◆ WHAT IS EXPECTED ◆
Output word for word the lines from the one with "Select the Zoom magnifier tool" to the final line of the data, both ends included, but skip the pictures.

**********

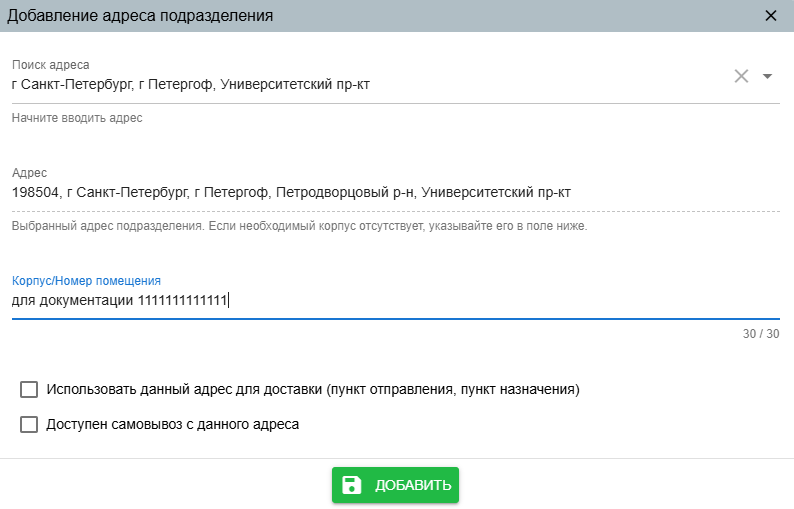Click the floppy disk icon on Добавить button
Viewport: 794px width, 509px height.
[352, 485]
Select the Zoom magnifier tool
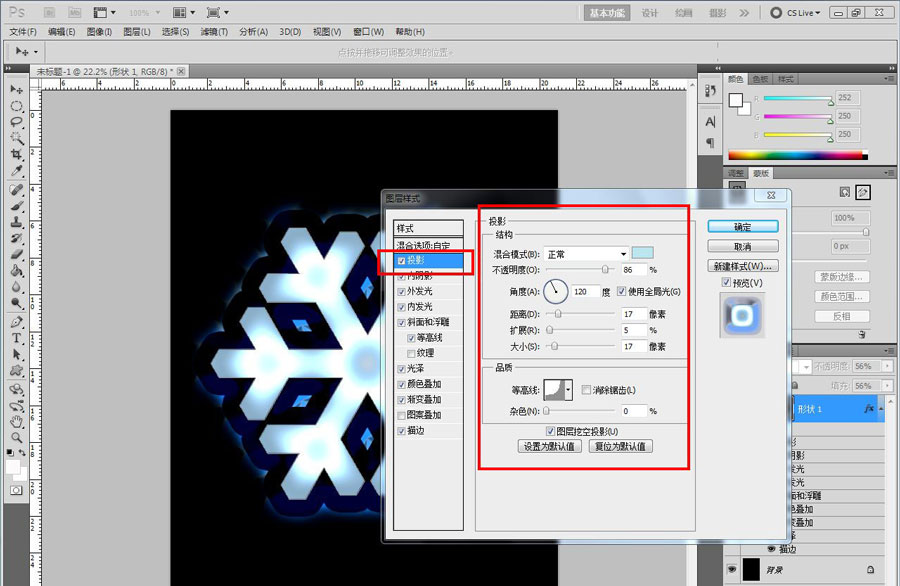Viewport: 900px width, 586px height. point(17,437)
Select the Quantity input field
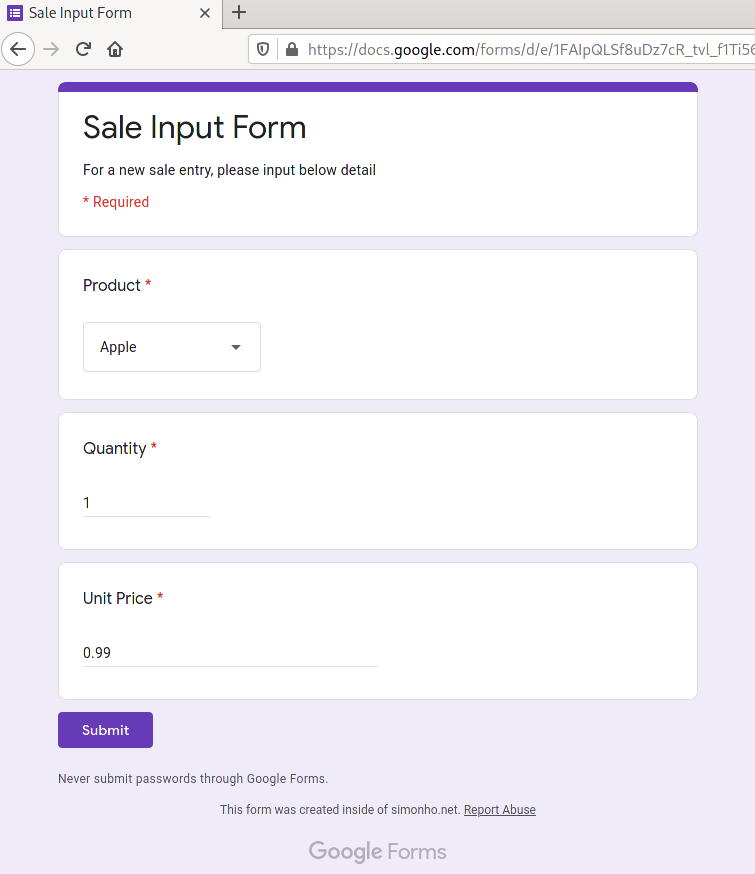The height and width of the screenshot is (874, 755). (x=146, y=503)
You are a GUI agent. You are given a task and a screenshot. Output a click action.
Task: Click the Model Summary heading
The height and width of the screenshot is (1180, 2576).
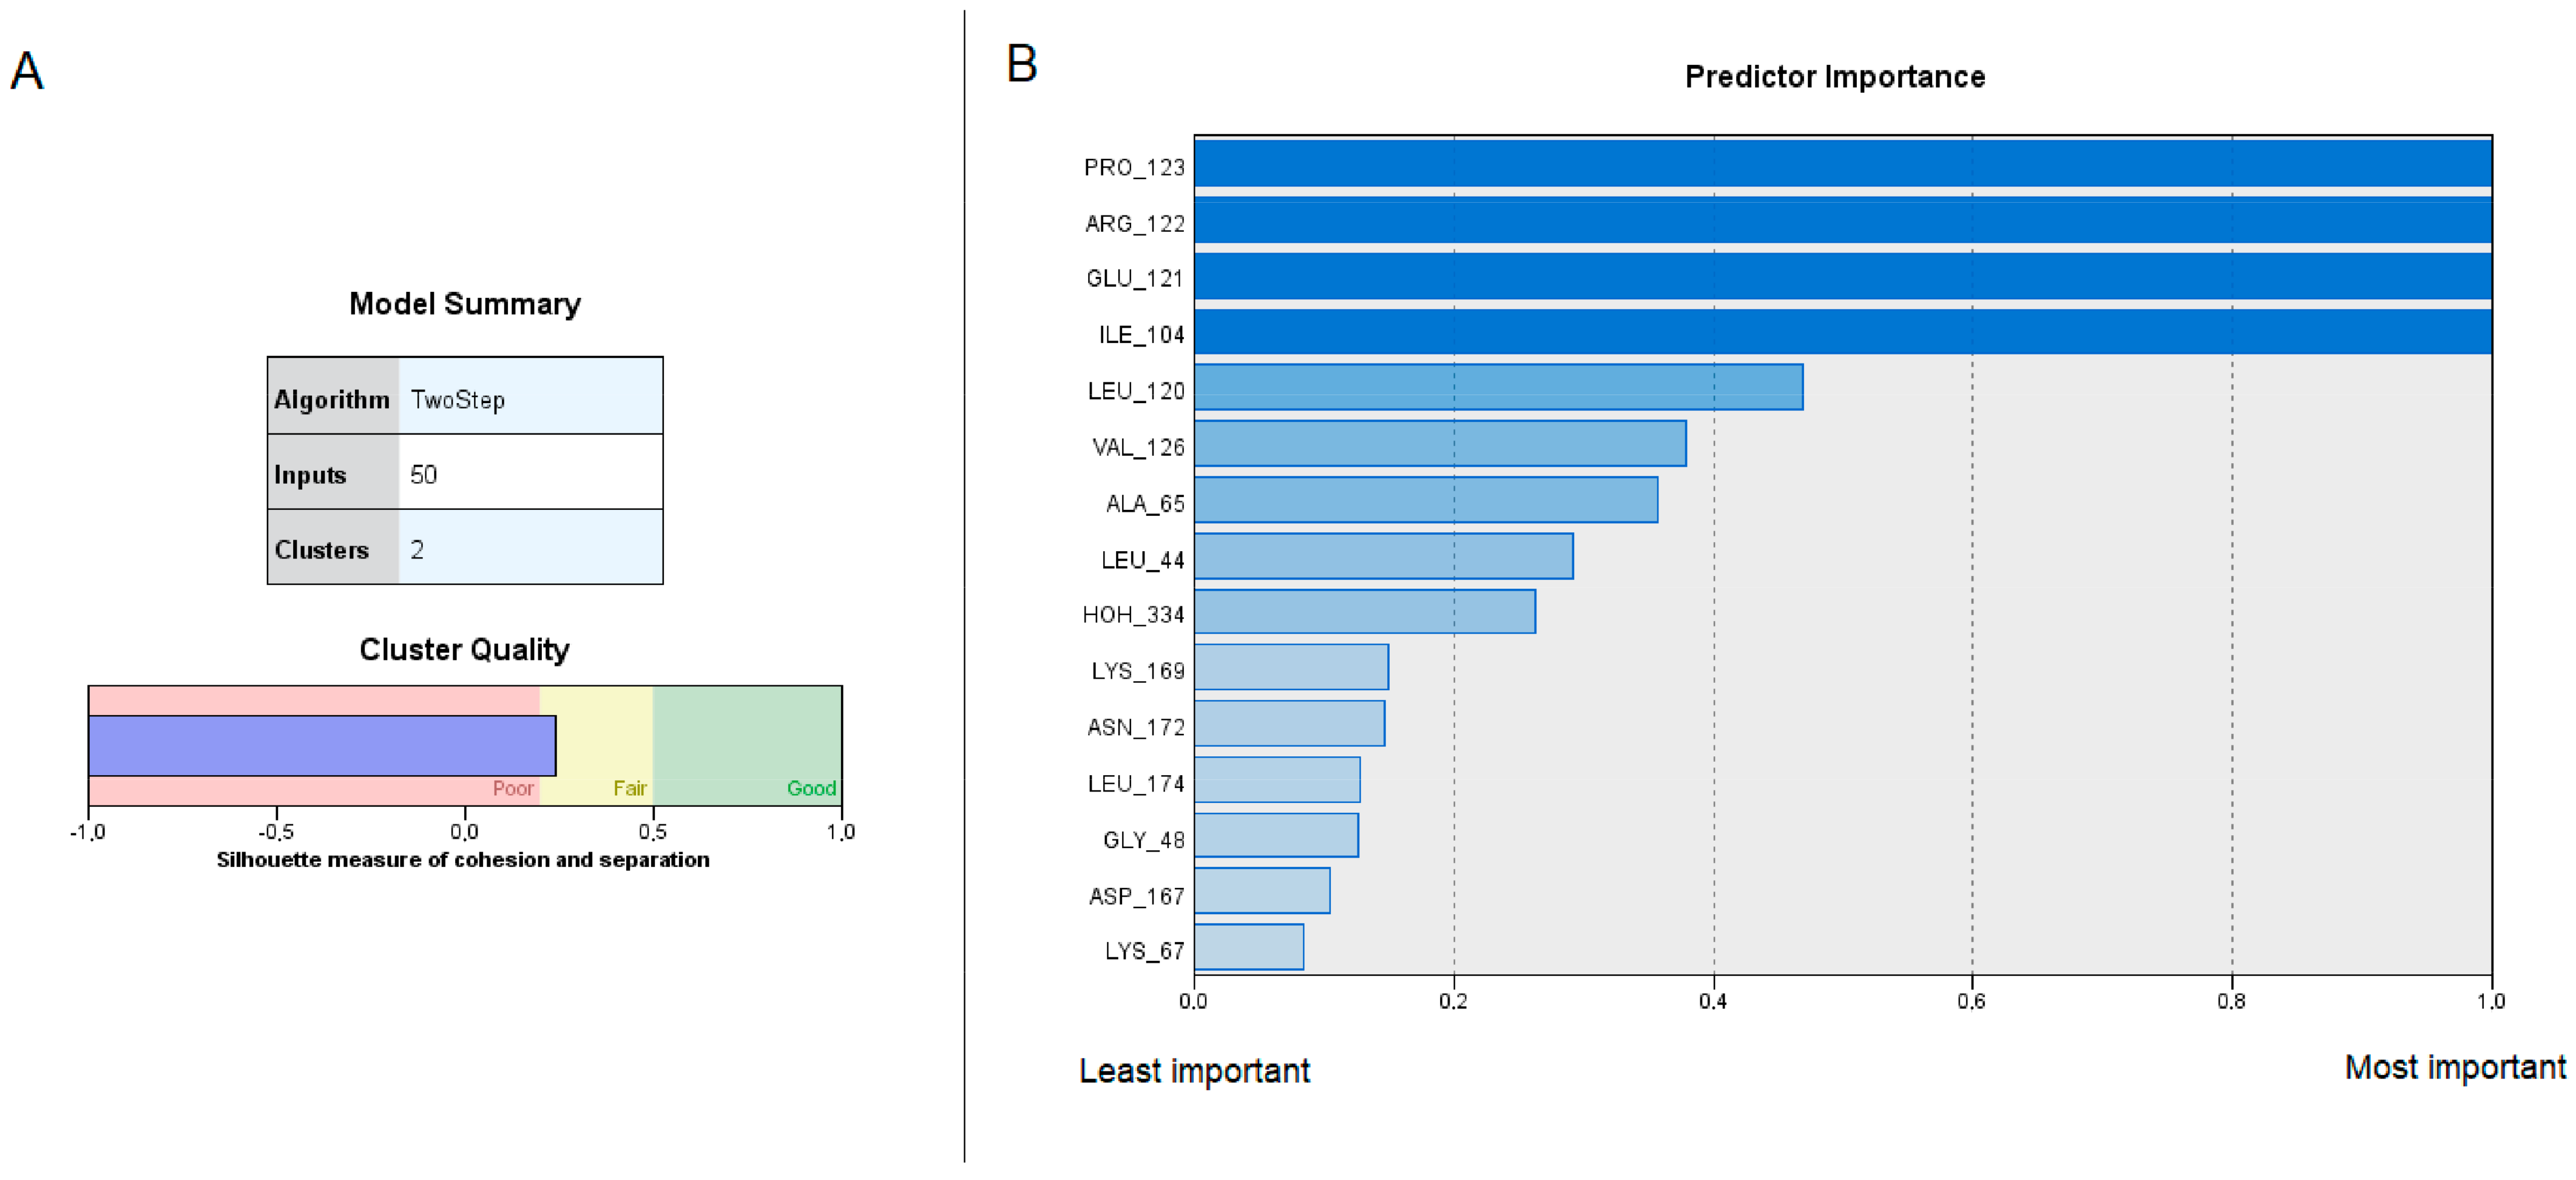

**********

◆ RESULT OF THE EXERCISE ◆
Select the Zoom magnifier tool
Viewport: 900px width, 586px height. point(17,437)
Select the Quantity input field
The height and width of the screenshot is (874, 755). (x=146, y=503)
You are a GUI agent. You are given a task and a screenshot. Output a click action.
Task: Click the Model Summary heading
The height and width of the screenshot is (1180, 2576).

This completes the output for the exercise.